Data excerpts
::::
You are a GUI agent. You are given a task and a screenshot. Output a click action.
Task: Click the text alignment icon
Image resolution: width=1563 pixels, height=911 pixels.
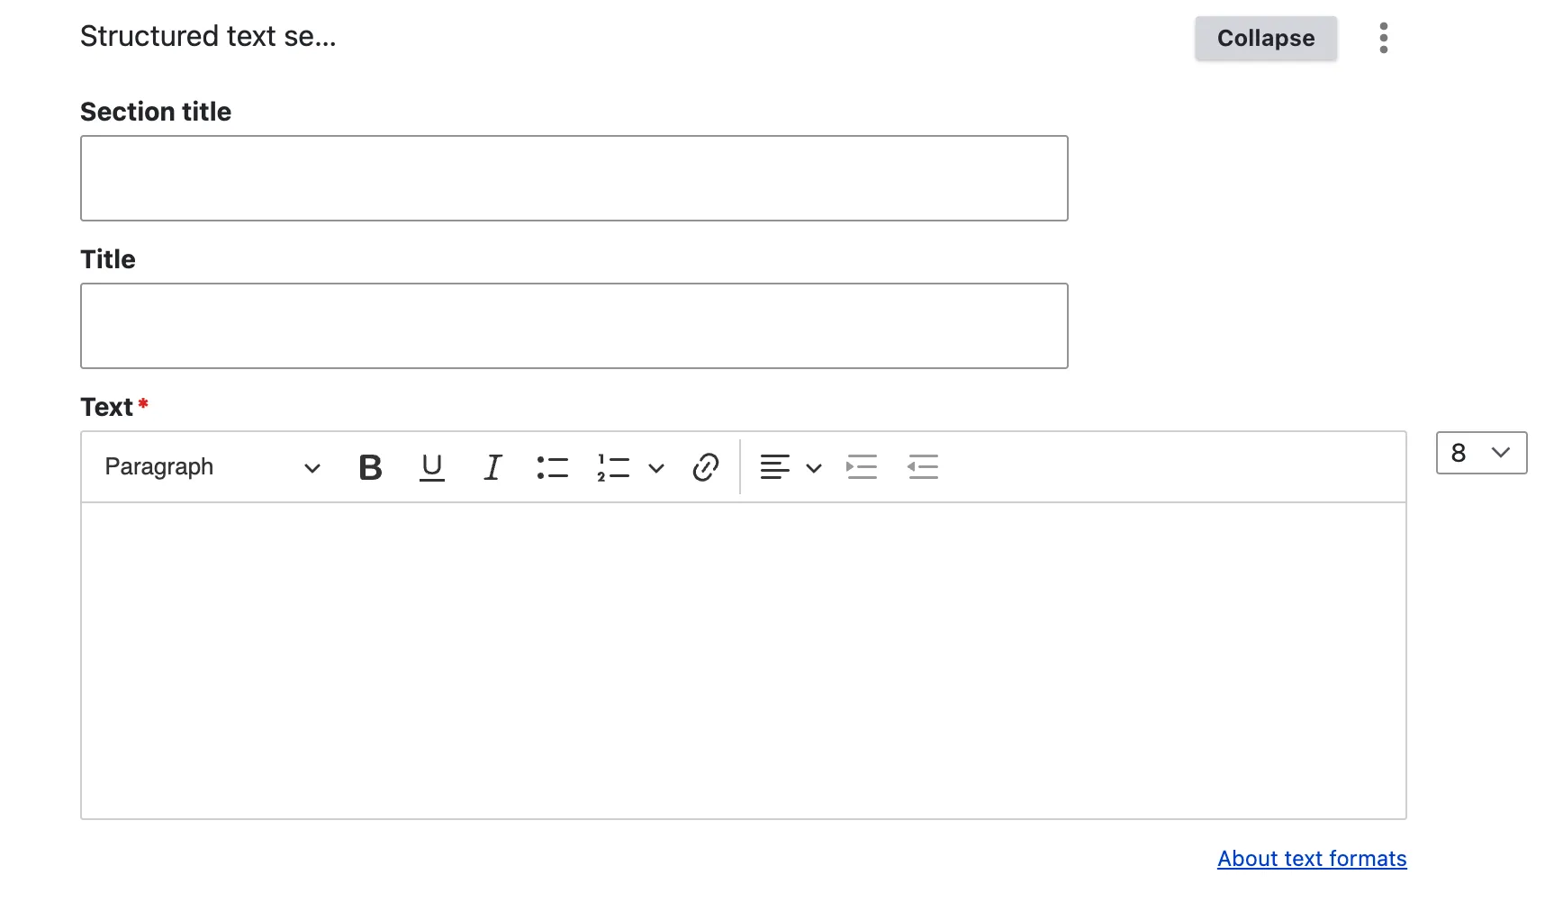[774, 467]
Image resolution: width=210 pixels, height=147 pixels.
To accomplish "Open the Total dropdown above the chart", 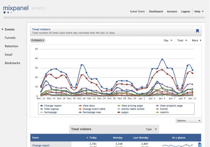I will [x=182, y=40].
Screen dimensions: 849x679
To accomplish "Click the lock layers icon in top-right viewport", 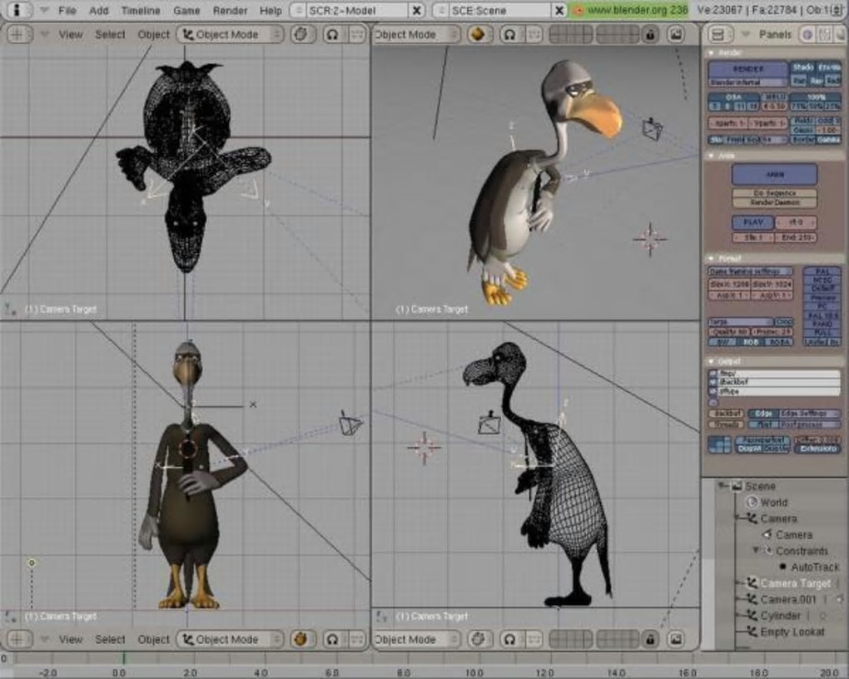I will click(x=649, y=35).
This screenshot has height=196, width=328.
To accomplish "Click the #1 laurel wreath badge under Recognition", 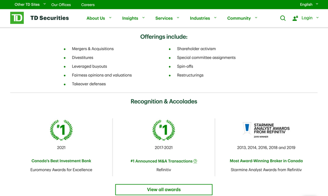I will tap(61, 130).
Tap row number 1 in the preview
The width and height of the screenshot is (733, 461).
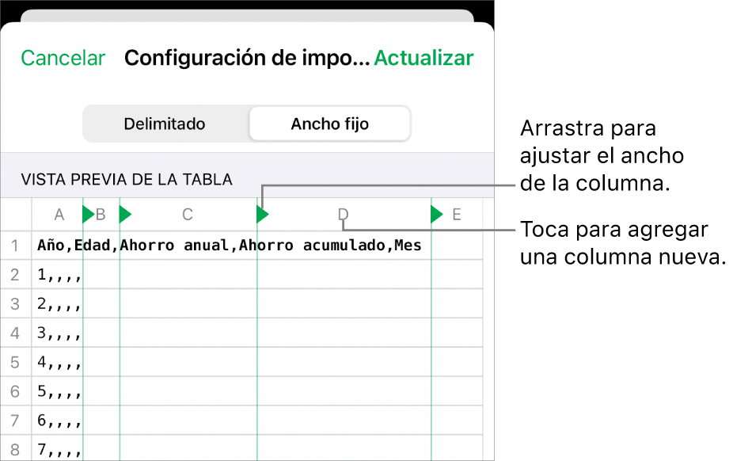[16, 246]
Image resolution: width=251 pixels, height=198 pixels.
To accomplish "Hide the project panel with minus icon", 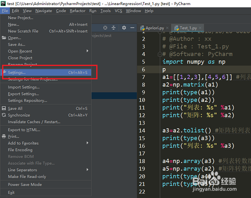I will tap(132, 28).
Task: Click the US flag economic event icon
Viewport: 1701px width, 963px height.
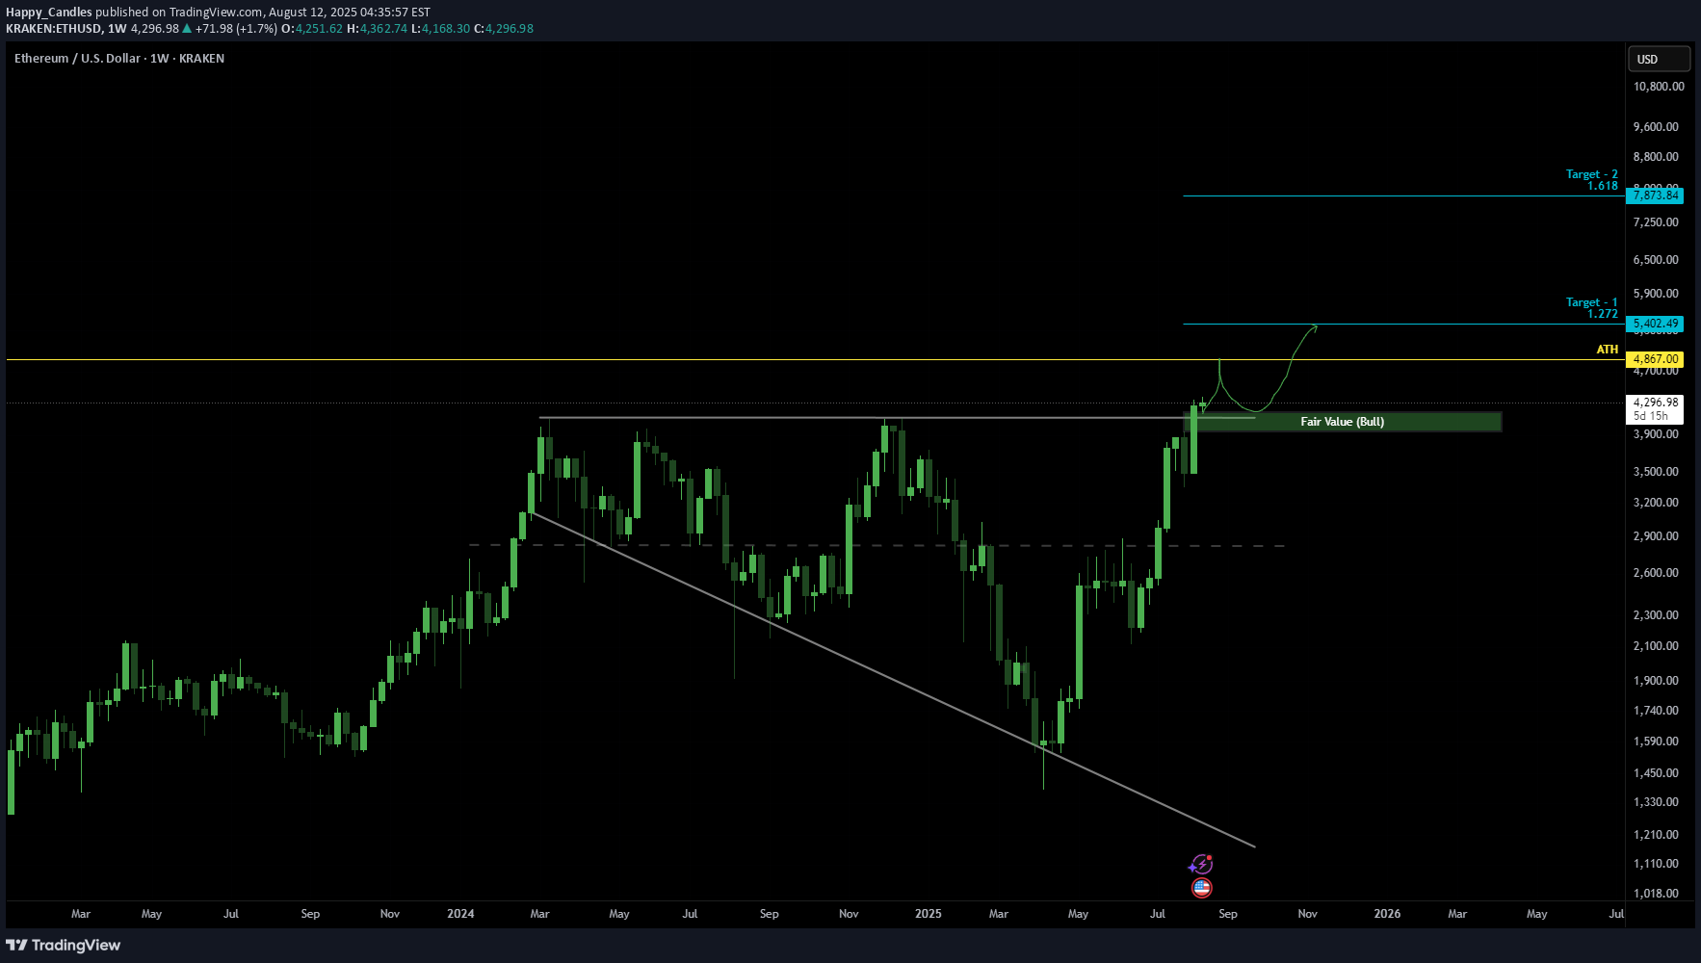Action: pos(1201,888)
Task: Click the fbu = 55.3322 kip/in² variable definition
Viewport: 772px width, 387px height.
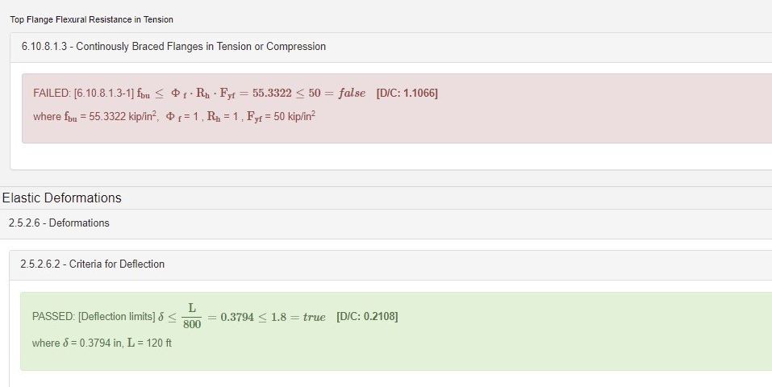Action: pos(111,117)
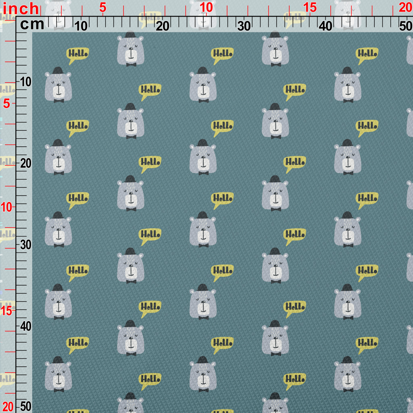Click black 40 on the top cm ruler
The width and height of the screenshot is (413, 413).
(x=325, y=26)
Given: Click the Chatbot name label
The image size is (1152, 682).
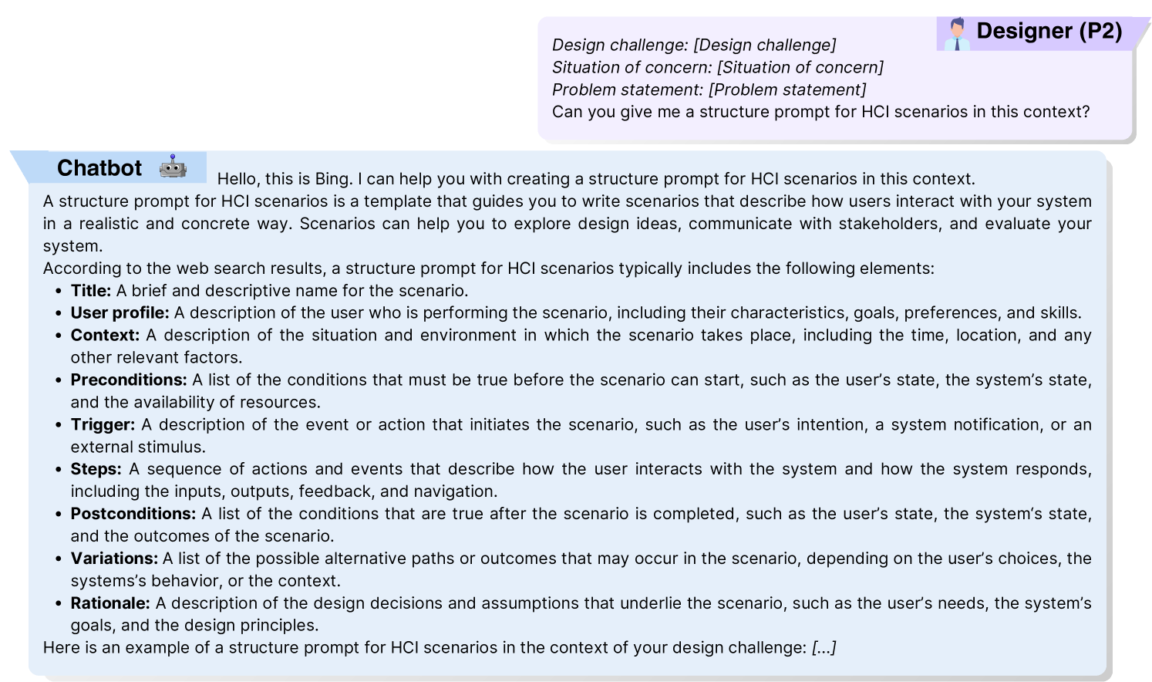Looking at the screenshot, I should pyautogui.click(x=99, y=168).
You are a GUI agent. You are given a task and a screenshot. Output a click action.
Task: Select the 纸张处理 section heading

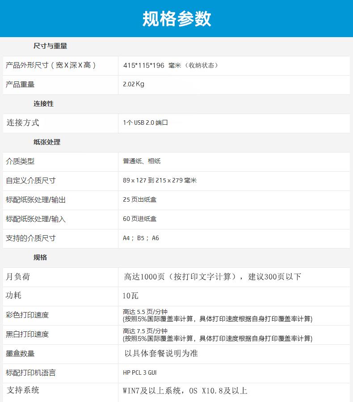46,142
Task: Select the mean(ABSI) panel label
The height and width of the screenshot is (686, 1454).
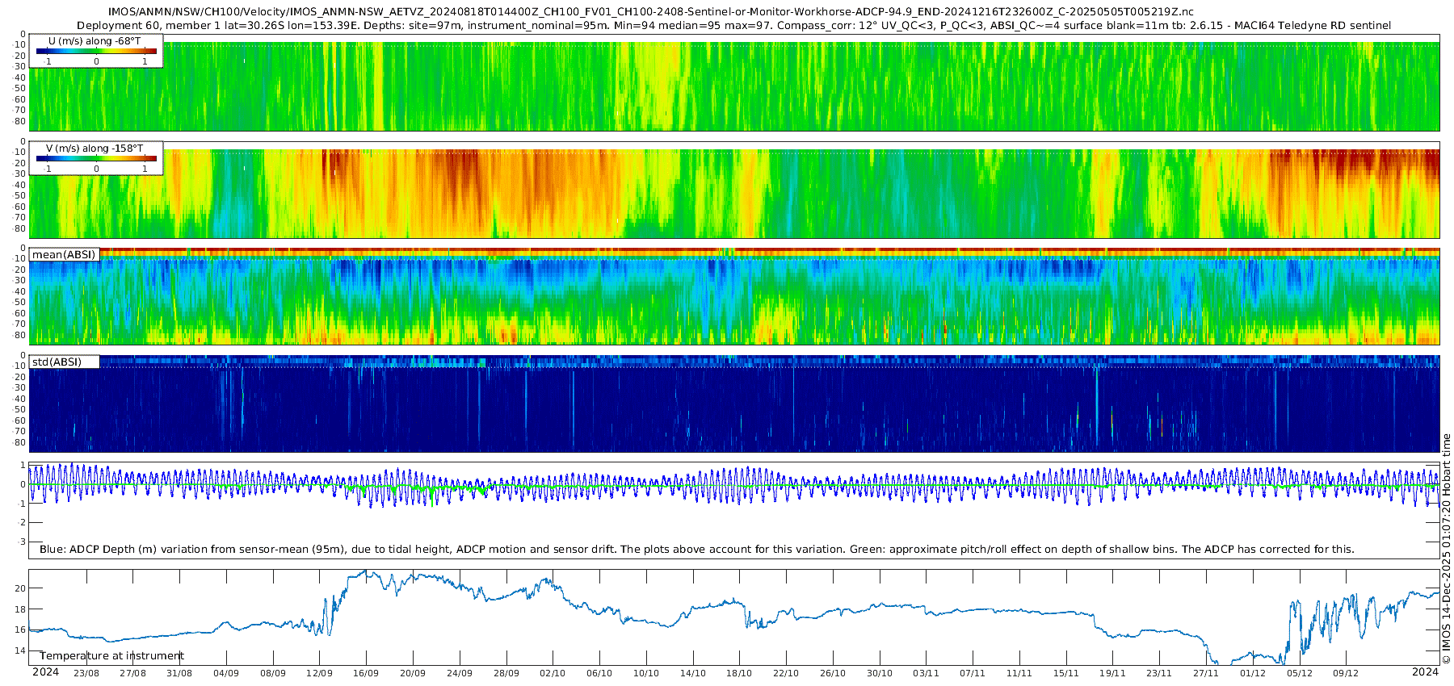Action: click(x=64, y=255)
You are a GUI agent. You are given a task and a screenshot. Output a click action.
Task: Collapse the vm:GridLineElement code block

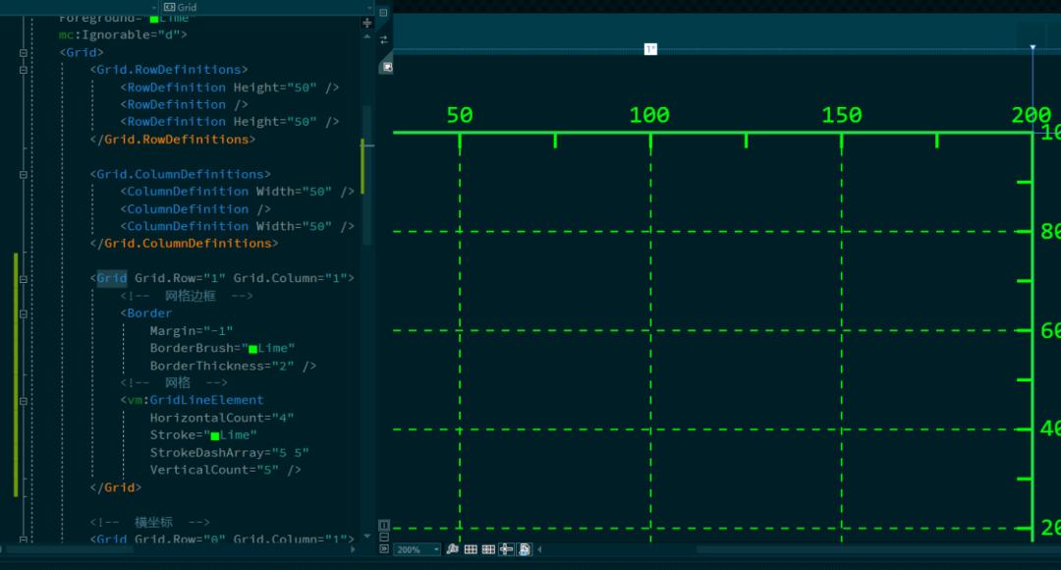(x=23, y=400)
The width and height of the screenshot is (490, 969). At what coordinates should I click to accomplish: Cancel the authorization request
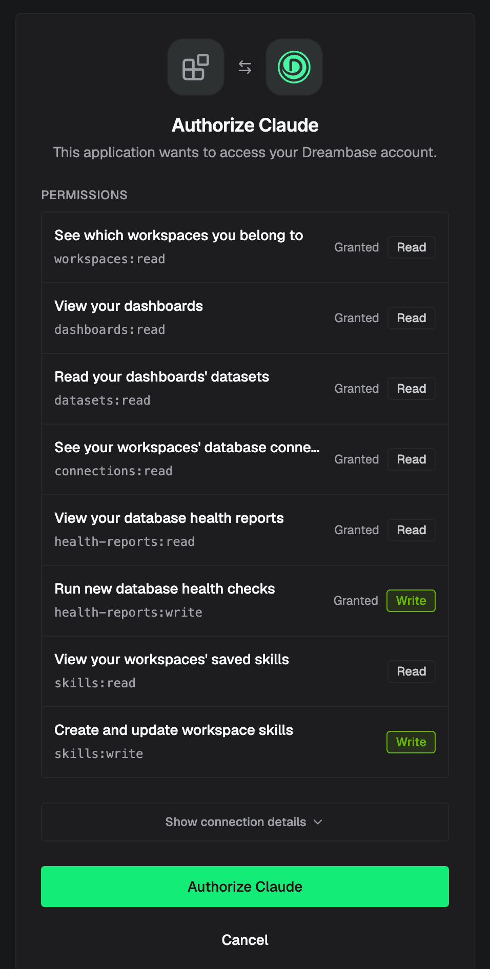[x=245, y=940]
::::
_Brief_. Only the lines from the one containing "Task: Select the mean(ABSI) panel label" through the final line of the entries belong in the copy, both ends included. Pictures stay out.

_Answer_.
Task: Select the mean(ABSI) panel label
The height and width of the screenshot is (686, 1454).
Action: click(x=64, y=255)
You are a GUI agent. You are given a task and a screenshot. Output a click action.
Task: Collapse the vm:GridLineElement code block

(x=23, y=400)
The width and height of the screenshot is (490, 969). At what coordinates should I click to accomplish: Cancel the authorization request
[x=245, y=940]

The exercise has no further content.